As noted previously, the testimony of Mr. Jones was not helpful on the issue of how expansion joints work in concrete floors. While truthful, he recited only a layman’s observation of how an expansion joint works and did not possess the necessary expertise to assist the court.
When considered individually or as a whole, the items of evidence submitted by the plaintiff did not meet her burden to prove by a fair preponderance of the evidence that her trip and fall was caused by a raised slab of concrete at an expansion joint at the defendant’s parking garage. The plaintiff submitted no evidence as to the height of any differential between the surfaces of the cement slabs, or the width of any gap that might have existed between the slabs. It is not certain that Mr. Hunt’s photograph of an expansion joint taken upon the plaintiff’s instructions of its location is a photo of the expansion joint at issue. Moreover, the Court cannot conclude that the expansion joint was in the condition as depicted in the photograph on the day of the accident. The differential in the height of the concrete slabs could have changed from the time of the injury to the time when the photograph was taken. “The Court’s findings cannot be the result of speculation and conjecture.” Green v. Mashantucket Pequot Gaming Enterprise, 1 Mash.Rep. 487, 489, 2 Mash. 93, 94 (1997)(citing Gulycz v. Stop & Shop Cos., 29 Conn.App. 519, 522 A.2d. 1087 (1992)). There is simply no credible evidence to enable the Court to conclude that a concrete slab on either side of an expansion joint was “raised” to a height which would constitute a dangerous condition for patrons who made use of the parking garage.
Regarding the issue of actual notice, there was no evidence to enable the Court to determine that the Gaming Enterprise constructed the parking garage or the expansion joints in such a manner as to constitute a dangerous condition as defined by the Mashantucket Tort Claims Law. To reach such a conclusion, the Court would have had to receive and credit expert evidence.

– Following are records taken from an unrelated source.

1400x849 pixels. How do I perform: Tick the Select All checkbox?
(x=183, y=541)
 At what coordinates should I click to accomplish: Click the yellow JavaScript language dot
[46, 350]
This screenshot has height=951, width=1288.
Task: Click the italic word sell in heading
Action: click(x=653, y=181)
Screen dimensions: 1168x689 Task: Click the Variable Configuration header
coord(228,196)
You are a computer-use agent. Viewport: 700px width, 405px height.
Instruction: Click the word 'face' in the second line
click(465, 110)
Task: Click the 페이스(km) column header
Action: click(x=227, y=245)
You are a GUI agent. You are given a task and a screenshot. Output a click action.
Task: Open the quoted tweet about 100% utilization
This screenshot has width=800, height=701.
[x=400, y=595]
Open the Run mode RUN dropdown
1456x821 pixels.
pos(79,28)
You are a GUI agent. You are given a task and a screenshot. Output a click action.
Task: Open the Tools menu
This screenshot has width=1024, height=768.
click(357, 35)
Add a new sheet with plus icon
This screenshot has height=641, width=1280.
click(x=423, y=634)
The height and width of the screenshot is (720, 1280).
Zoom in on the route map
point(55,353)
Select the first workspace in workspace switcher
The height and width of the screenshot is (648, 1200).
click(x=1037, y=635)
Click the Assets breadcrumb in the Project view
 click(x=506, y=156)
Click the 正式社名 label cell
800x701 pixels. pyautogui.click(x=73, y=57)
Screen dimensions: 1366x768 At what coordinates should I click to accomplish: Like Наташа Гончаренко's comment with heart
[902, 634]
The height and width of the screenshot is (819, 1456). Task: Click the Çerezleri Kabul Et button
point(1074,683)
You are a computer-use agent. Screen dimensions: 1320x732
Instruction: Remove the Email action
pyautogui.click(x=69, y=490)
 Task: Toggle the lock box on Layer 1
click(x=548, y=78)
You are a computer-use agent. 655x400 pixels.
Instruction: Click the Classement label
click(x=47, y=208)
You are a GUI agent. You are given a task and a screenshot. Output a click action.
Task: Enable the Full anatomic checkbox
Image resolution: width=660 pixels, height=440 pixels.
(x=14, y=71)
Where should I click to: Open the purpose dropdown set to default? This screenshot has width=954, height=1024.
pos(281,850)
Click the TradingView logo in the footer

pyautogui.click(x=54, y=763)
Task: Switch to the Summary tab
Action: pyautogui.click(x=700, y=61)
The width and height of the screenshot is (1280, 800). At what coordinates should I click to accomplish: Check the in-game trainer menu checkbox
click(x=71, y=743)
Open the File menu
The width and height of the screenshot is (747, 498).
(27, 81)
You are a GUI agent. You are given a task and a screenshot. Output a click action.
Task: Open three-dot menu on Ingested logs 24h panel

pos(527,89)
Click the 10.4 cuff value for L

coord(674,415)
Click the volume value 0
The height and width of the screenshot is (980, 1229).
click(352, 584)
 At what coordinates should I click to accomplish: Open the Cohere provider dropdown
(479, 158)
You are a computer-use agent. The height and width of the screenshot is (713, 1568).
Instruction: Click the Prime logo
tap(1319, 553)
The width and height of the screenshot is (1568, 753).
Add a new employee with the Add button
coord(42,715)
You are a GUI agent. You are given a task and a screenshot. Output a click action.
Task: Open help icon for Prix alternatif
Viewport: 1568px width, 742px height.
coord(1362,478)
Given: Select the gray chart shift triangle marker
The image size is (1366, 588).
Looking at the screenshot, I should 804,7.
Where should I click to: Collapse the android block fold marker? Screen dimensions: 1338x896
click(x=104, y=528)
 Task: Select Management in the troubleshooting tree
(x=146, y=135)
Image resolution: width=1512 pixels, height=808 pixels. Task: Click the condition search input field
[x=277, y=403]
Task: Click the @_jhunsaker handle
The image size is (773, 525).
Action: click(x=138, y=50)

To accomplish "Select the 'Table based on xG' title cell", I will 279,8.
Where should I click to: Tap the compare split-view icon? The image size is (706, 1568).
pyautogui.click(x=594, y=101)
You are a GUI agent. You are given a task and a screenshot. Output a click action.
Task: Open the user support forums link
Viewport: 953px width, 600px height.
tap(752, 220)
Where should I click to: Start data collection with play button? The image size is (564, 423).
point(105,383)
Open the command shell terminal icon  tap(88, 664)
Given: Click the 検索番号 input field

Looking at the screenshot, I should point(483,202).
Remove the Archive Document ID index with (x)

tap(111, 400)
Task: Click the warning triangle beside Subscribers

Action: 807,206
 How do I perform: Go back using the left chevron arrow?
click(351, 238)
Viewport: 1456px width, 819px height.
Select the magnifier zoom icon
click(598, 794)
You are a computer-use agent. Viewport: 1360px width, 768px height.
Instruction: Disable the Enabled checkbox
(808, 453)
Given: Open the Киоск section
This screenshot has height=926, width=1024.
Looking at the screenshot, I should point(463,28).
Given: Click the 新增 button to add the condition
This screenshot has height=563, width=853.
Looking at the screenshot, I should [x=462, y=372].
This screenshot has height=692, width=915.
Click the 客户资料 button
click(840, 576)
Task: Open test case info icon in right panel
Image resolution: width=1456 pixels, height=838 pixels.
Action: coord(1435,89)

Regarding the issue of constructive notice, assuming arguendo that there was in fact a “raised” slab constituting a dangerous condition, there was no evidence to enable the Court to determine if and when one or both of the slabs changed in height to a degree that the Gaming Enterprise in the exercise of reasonable care should have taken notice and remedied the condition. As previously noted, the Court cannot base its decision on speculation. Malouf v. Mashantucket Pequot Gaming Enterprise, 6 Mash.App. 19, 24 (2014); Brown v. Mashantucket Pequot Gaming Enterprise, 5 Mash.Rep. 79, 81 (2008).
For the above reasons, the Court finds that the plaintiff has not met her burden of proof by a fair preponderance of the evidence that a raised concrete slab existed at an expansion joint at the time of her accident, or if it did exist, that the Gaming Enterprise had actual or constructive knowledge of it.
Judgment may enter for the defendant.
2023 WL 4044615
This aspect of the security officer’s report is of limited probative value, inasmuch as the same surveillance video was admitted into evidence and viewed by the court, which can draw its own conclusions therefrom. See discussion on p. 7.
Mr. Jones identified himself as the Chief Engineer and his job as the Chief Operations Manager.